Andrew Shore relieved to be back after ban

Wexford hurler Andrew Shore is delighted and relieved he can play this year having feared he might have to write off 2015.

Andrew Shore relieved to be back after ban

The defender was handed a 48-week ban for lining out for Birmingham side Roger Casements last October in an All-Britain junior hurling shield match when still registered with Dublin club Parnells.

Despite two appeals, one to the appeals committee of the Warwickshire County Board and the other to the Central Competitions Control Committee, the suspension stood and it precluded the 25-year-old from training and playing with Wexford.

Shore’s ban was reduced by the reinstatement committee at Congress at the end of February, freeing him up to join Liam Dunne’s hurlers.
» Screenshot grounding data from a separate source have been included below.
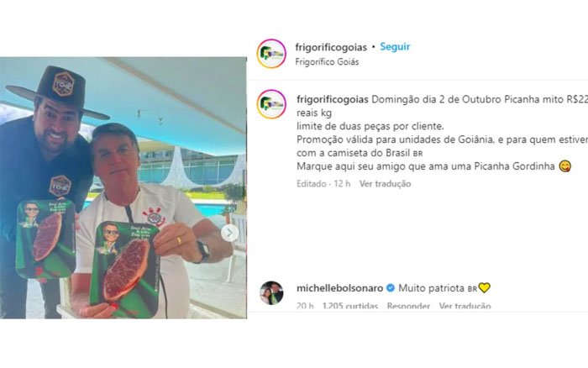
Task: Click the michellebolsonaro username on the comment
Action: pyautogui.click(x=339, y=288)
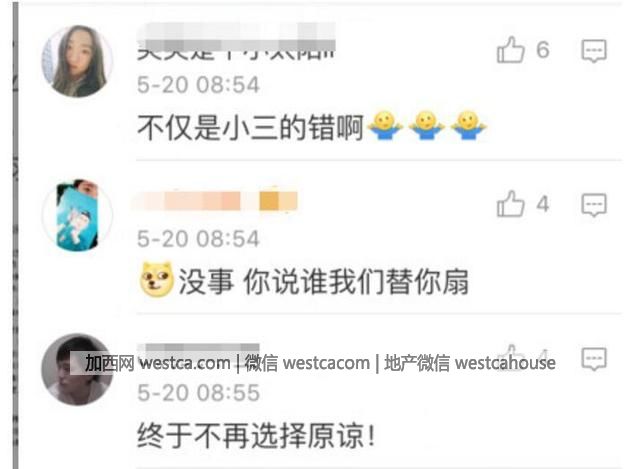
Task: Click the 5-20 08:55 timestamp
Action: tap(198, 393)
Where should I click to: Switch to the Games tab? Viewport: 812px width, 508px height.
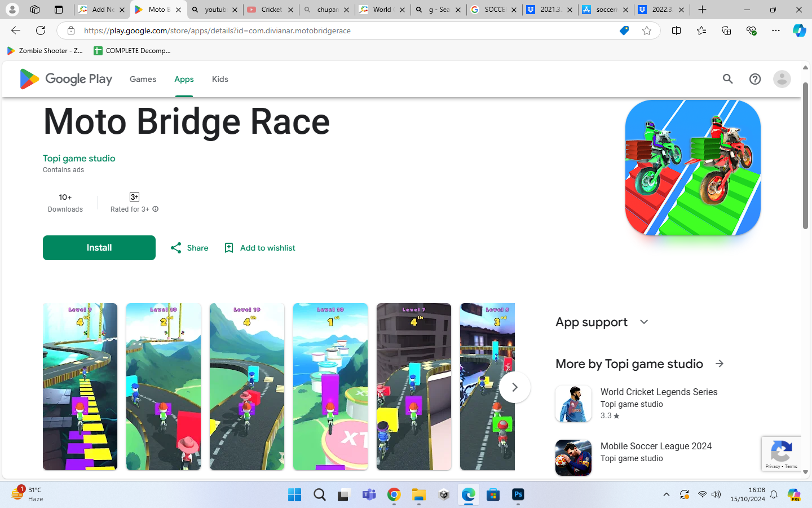[x=143, y=79]
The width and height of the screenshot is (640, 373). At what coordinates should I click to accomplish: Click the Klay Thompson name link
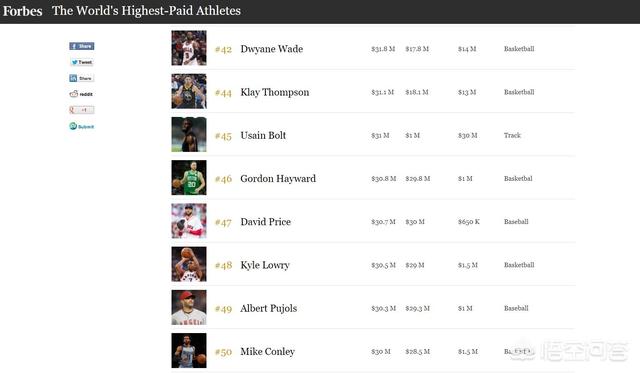(275, 92)
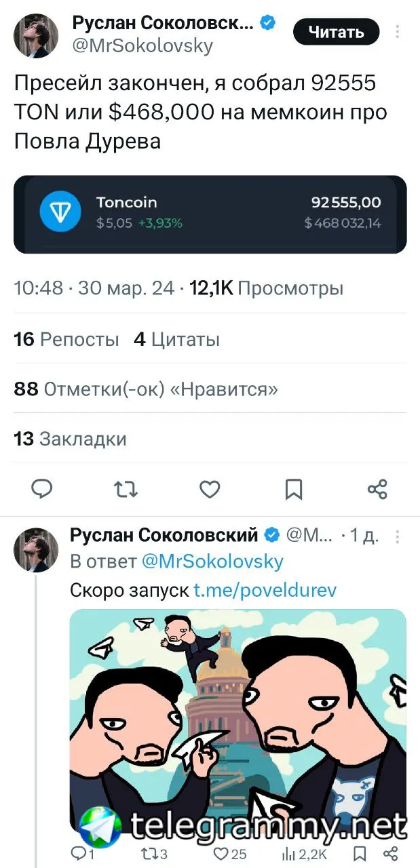Open the avatar on the reply tweet
The width and height of the screenshot is (420, 868).
36,550

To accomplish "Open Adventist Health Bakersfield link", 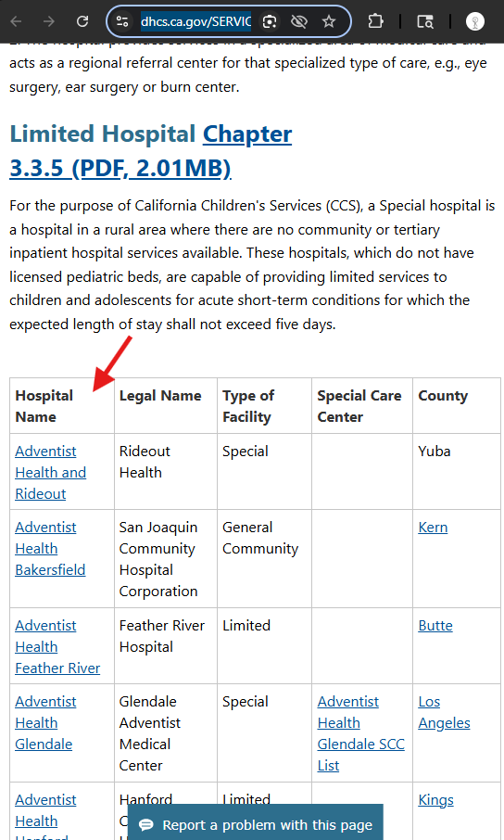I will pyautogui.click(x=50, y=549).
He has also returned playing for his original club Davidstown-Courtnacuddy in Wexford.

Shore said: “It was looking as if I was going to be out of the sport I love for a year. I was training on my own, which is very, very tough. Especially when you know that lads are inside working hard. I was obviously worried but what kept me going was concentrating on doing that training myself and that if I got a chance, that I would be ready to go back in straight away.”

The saga was taxing but Shore never gave any thought to what he went through. “I had to do what I had to do to get back. I had to go here and there. You have to respect the GAA too. They have rules. I just had to go wherever I had to go to try and get off the thing. The cost wasn’t going to come into it.”

Asked if he would like to change anything about the eligibility rule, Shore said: “Look, you have to respect the rulebook. I have full respect for the rulebook and I wouldn’t try and change any rule. I’m just happy that I got sorted and I’m back hurling. I thought I had done everything correctly.”

Shore was just as keen to get back inside the Wexford camp as they hope to build on their promising 2014 season when they reached an All-Ireland senior quarter-final, knocking out Clare and Waterford, and an U21 All-Ireland final. Missing out would have been a source of huge regret.

“That U21 team, all the lads that are in with us, the likes of Paudie Foley, Conor McDonald, Conor Devitt, Eoin Conroy... they’re all a year older and they know what it’s like to win. They’re after winning a Leinster championship, which is driving us on, the older lads and the more experienced lads.

“We’re going to have to work damn hard to try and keep our places on the team and on the panel, which is making training way better and it’s pushing us all on. The expectation level has gone up in our own dressing room. It’s great for the fans and great for everyone but we want to try and be doing something now.”